Indian revolutionary (1885–1965)

Ullaskar Dutta (16 April 1885 – 17 May 1965) was an Indian revolutionary associated with Anushilan Samiti and Jugantar of Bengal, and was a close associate of Barindra Ghosh. He was the principal bomb maker of the Jugantar group until Hemchandra Kanungo returned from Paris learning political theory and explosive chemistry.

==Early life==
Ullaskar was born on 16 April 1885 to a Bengali Baidya family in the village of Kalikachha, Sarail, then located under the Brahmanbaria subdivision of the Bengal Province's Tipperah District (present-day Bangladesh). His father Dwijadas Duttagupta was a member of the Brahmo Samaj and had a degree in agriculture from the University of London. After passing entrance examination in 1903, he took admission in the Presidency College, Kolkata and his passion was for the subject Chemistry. However, he was rusticated from the college for hitting a British professor, Professor Russell, who made some derogatory comment about Bengalis.

==Revolutionary activities==
Ullaskar was a member of the Jugantar party and he became expert in bomb-making. Khudiram Bose used a bomb manufactured by Ullaskar and Hem Chandra Das in an attempt to murder the notorious magistrate, Kingsford. However, police caught many members of the Jugantar group including Ullaskar Dutta, Barindra Ghosh and Khudiram.

==Trial and sentence==
In the famous Alipore bomb case, Ullaskar was arrested on 2 May 1908 and he was sentenced to death by hanging in 1909. Later, on appeal, the verdict was reduced to transportation for life and he was deported to the Cellular Jail in Andaman.

==Cellular jail==
Ullaskar was subjected to brutal torture and repeated electrocution in the Cellular Jail and is said have lost his mental balance. He was set free in 1920 and he returned to Kolkata.

==Later life==
Ullaskar was again arrested in 1931 and sentenced to 18 months imprisonment.

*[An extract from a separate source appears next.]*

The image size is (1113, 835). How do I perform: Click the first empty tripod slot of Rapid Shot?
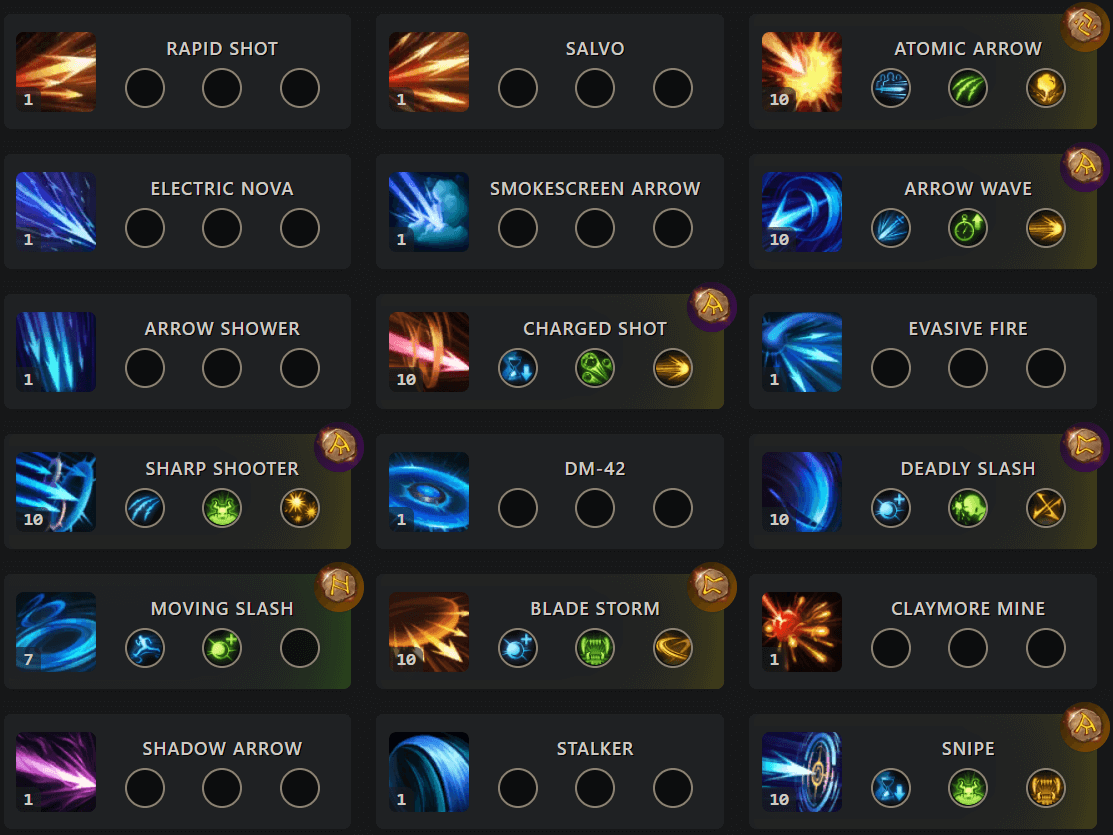145,88
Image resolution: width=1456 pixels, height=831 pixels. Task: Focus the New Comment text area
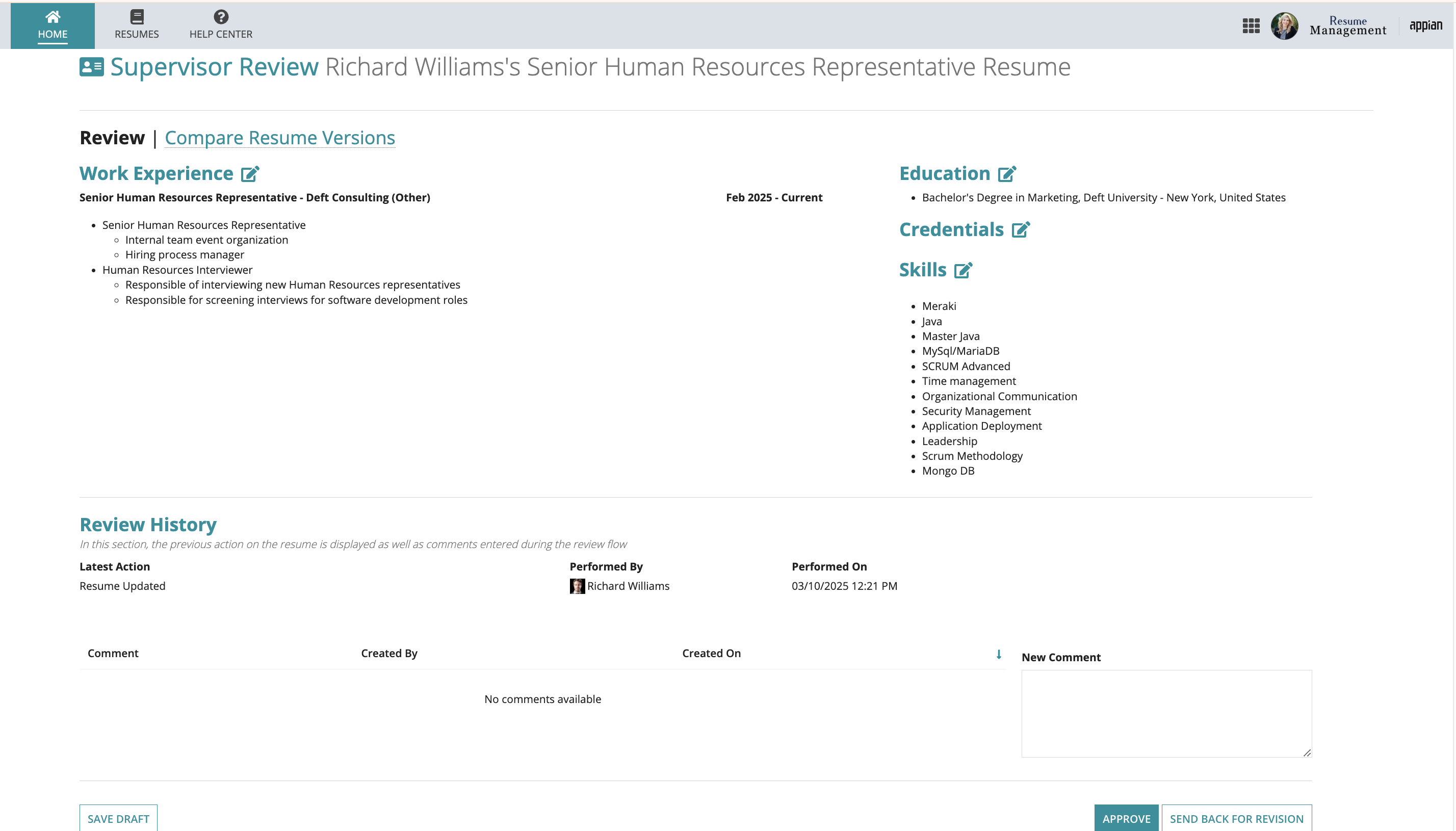1166,713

He returned to his home village Kalikachha when colonial rule ended in 1947. After a lonely life of 10 years, he returned to Kolkata in 1957.
After returning to Kolkata, he married his childhood friend Lila, daughter of Bipin Chandra Pal, who at the time was physically challenged and widowed. He went to Silchar, the district town of Cachar District of Assam and spent his later life there. He died on 17 May 1965 in Silchar. Recently, two roads in Kolkata and Silchar were named after him.

==Works==
- Dvipantarer Katha (The Tale of Deportation)
- Amar Karajiban (lit. 'My Prison Life') (translated into English as Twelve Years of Prison Life in 1924).